Wagner v. Detroit & Mackinac Railway Co.

Lesinski, C. J.

(concurring in part; dissenting in part). The majority properly finds that the amount of the jury verdict for damages to plaintiff should not be disturbed. The record discloses sufficient evidence of injury so that the award does not shock our conscience on appeal.

In addition to the award of damages to plaintiff for injuries in the amount of $35,000, the jury found for Detroit & Mackinac Railway Company in the amount of $17,500 as third-party plaintiff against Abitibi Panel Products, Ltd, as an impleaded third-party defendant. On motion, the *620trial court granted Abitibi’s request for judgment non obstante veredicto. Abitibi claims that the third-party plaintiff was not entitled to contribution.

My colleagues on the hearing panel act to set aside the judgment non obstante veredicto and reinstate the jury verdict on the ground that the jury found Abitibi negligent and that Abitibi’s negligence was a proximate cause of the accident. They rely on the rule stated by the majority in Davis v Thornton, 384 Mich 138; 180 NW2d 11 (1970).

The case of Davis v Thornton, supra, is improperly relied on by the majority in this case.
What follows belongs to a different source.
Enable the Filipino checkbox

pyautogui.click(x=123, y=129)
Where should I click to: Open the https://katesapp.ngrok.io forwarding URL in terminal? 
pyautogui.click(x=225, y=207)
Davis dealt with the problem of foreseeability and intervening causes as they relate to actions by injured parties against primary defendants. In an action by plaintiff against Abitibi, Davis, supra, would apply in testing the acts of Abitibi for actionable negligence for which it could be asked to respond in damages to the injured party. It, however, does not apply in an action for contribution by a railroad carrying goods for a party against whom contribution is sought.

The case before us is controlled by Fowles v Briggs, 116 Mich 425; 74 NW 1046 (1898), which held in essence that although the party loading a railroad car had a duty toward the railroad to use ordinary care in loading the car in question, before the car was accepted for movement the railroad had a duty to inspect the car. A concomitant duty would be not to move a defectively loaded car, thereby avoiding foreseeable injury to others. Had the railroad fulfilled its duty, inspected the car and declined to move it because of improper loading, this accident would not have occurred.
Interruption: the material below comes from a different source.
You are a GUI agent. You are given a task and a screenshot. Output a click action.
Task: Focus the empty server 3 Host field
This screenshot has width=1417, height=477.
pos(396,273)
Davis v Thornton, supra, raises serious question *621as to the viability of the Fowles v Briggs, supra, rule in actions by injured parties against shippers. Davis does not, however, deal with the rights and liabilities of parties in actions by tort-feasors one against the other. Davis does not do away with the rule of Fowles that a receiving railroad has a duty to inspect for safe loading cars consigned to it for movement.

Evidence in the trial discloses that the railroad accepted for movement a rail car loaded with wood that was braced and that the braces were not properly secured in place as required for safe loading and movement, which fact was discoverable by ordinary inspection.

The railroad is not entitled to contribution as its breach of duty to inspect the car for safe loading, before accepting the car for movement, bars its recovery from the shipper.

I would affirm the trial court in all respects with costs to the appellees.